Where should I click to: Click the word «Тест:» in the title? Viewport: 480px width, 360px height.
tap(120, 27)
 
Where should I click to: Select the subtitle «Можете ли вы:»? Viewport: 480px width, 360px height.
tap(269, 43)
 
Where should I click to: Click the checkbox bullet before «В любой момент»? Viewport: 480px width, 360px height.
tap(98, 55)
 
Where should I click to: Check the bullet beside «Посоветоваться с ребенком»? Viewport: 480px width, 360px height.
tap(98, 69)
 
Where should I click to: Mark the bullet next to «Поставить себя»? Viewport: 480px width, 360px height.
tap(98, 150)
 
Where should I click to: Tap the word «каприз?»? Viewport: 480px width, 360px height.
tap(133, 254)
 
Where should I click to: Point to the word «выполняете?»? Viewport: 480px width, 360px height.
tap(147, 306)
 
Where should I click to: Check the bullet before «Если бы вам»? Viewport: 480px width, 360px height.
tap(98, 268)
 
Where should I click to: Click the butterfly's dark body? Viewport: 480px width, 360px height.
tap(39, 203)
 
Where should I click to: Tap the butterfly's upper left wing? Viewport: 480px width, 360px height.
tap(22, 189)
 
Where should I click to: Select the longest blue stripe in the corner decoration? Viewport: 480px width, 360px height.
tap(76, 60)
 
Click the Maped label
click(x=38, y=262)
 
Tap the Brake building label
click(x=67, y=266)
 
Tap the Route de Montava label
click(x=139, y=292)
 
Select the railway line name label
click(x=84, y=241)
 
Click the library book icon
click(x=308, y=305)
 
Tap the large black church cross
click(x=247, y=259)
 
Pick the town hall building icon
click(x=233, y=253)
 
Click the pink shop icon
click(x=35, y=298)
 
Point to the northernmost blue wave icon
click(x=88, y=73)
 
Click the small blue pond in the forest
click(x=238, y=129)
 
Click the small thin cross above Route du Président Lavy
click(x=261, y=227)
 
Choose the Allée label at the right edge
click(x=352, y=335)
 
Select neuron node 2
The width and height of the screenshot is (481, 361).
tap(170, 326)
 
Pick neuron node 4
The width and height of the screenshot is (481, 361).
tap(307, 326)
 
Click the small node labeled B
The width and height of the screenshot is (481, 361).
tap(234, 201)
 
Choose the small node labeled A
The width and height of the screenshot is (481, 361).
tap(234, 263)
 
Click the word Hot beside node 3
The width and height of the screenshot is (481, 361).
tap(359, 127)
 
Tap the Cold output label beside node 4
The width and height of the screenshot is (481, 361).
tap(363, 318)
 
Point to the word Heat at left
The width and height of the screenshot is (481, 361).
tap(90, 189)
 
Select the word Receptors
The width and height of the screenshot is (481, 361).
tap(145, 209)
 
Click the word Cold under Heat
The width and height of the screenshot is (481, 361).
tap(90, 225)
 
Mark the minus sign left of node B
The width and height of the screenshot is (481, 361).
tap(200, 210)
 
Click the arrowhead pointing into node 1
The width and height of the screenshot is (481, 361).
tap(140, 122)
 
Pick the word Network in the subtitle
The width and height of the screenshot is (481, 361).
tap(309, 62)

▶ [TASK TO COMPLETE]:
Copy out all of the records above, word for word and line by line.

▶ [TASK RESULT]:
Where should I click to: Click the word «Тест:» in the title? Viewport: 480px width, 360px height.
tap(120, 27)
 
Where should I click to: Select the subtitle «Можете ли вы:»? Viewport: 480px width, 360px height.
tap(269, 43)
 
Where should I click to: Click the checkbox bullet before «В любой момент»? Viewport: 480px width, 360px height.
tap(98, 55)
 
Where should I click to: Check the bullet beside «Посоветоваться с ребенком»? Viewport: 480px width, 360px height.
tap(98, 69)
 
Where should I click to: Mark the bullet next to «Поставить себя»? Viewport: 480px width, 360px height.
tap(98, 150)
 
Where should I click to: Tap the word «каприз?»? Viewport: 480px width, 360px height.
tap(133, 254)
 
Where should I click to: Point to the word «выполняете?»? Viewport: 480px width, 360px height.
tap(147, 306)
 
Where should I click to: Check the bullet before «Если бы вам»? Viewport: 480px width, 360px height.
tap(98, 268)
 
Where should I click to: Click the butterfly's dark body? Viewport: 480px width, 360px height.
tap(39, 203)
 
Where should I click to: Tap the butterfly's upper left wing? Viewport: 480px width, 360px height.
tap(22, 189)
 
Where should I click to: Select the longest blue stripe in the corner decoration? Viewport: 480px width, 360px height.
tap(76, 60)
 
Click the Maped label
click(x=38, y=262)
 
Tap the Brake building label
click(x=67, y=266)
 
Tap the Route de Montava label
click(x=139, y=292)
 
Select the railway line name label
click(x=84, y=241)
 
Click the library book icon
click(x=308, y=305)
 
Tap the large black church cross
click(x=247, y=259)
 
Pick the town hall building icon
click(x=233, y=253)
 
Click the pink shop icon
click(x=35, y=298)
 
Point to the northernmost blue wave icon
click(x=88, y=73)
 
Click the small blue pond in the forest
click(x=238, y=129)
 
Click the small thin cross above Route du Président Lavy
click(x=261, y=227)
 
Choose the Allée label at the right edge
click(x=352, y=335)
 
Select neuron node 2
The width and height of the screenshot is (481, 361).
tap(170, 326)
 
Pick neuron node 4
The width and height of the screenshot is (481, 361).
tap(307, 326)
 
Click the small node labeled B
The width and height of the screenshot is (481, 361).
tap(234, 201)
 
Choose the small node labeled A
The width and height of the screenshot is (481, 361).
tap(234, 263)
 
Click the word Hot beside node 3
The width and height of the screenshot is (481, 361).
tap(359, 127)
 
Tap the Cold output label beside node 4
The width and height of the screenshot is (481, 361).
tap(363, 318)
 
Point to the word Heat at left
The width and height of the screenshot is (481, 361).
tap(90, 189)
 
Select the word Receptors
The width and height of the screenshot is (481, 361).
tap(145, 209)
 
Click the word Cold under Heat
The width and height of the screenshot is (481, 361).
tap(90, 225)
 
Mark the minus sign left of node B
The width and height of the screenshot is (481, 361).
tap(200, 210)
 
Click the arrowhead pointing into node 1
The width and height of the screenshot is (481, 361).
tap(140, 122)
 
Pick the word Network in the subtitle
The width and height of the screenshot is (481, 361).
tap(309, 62)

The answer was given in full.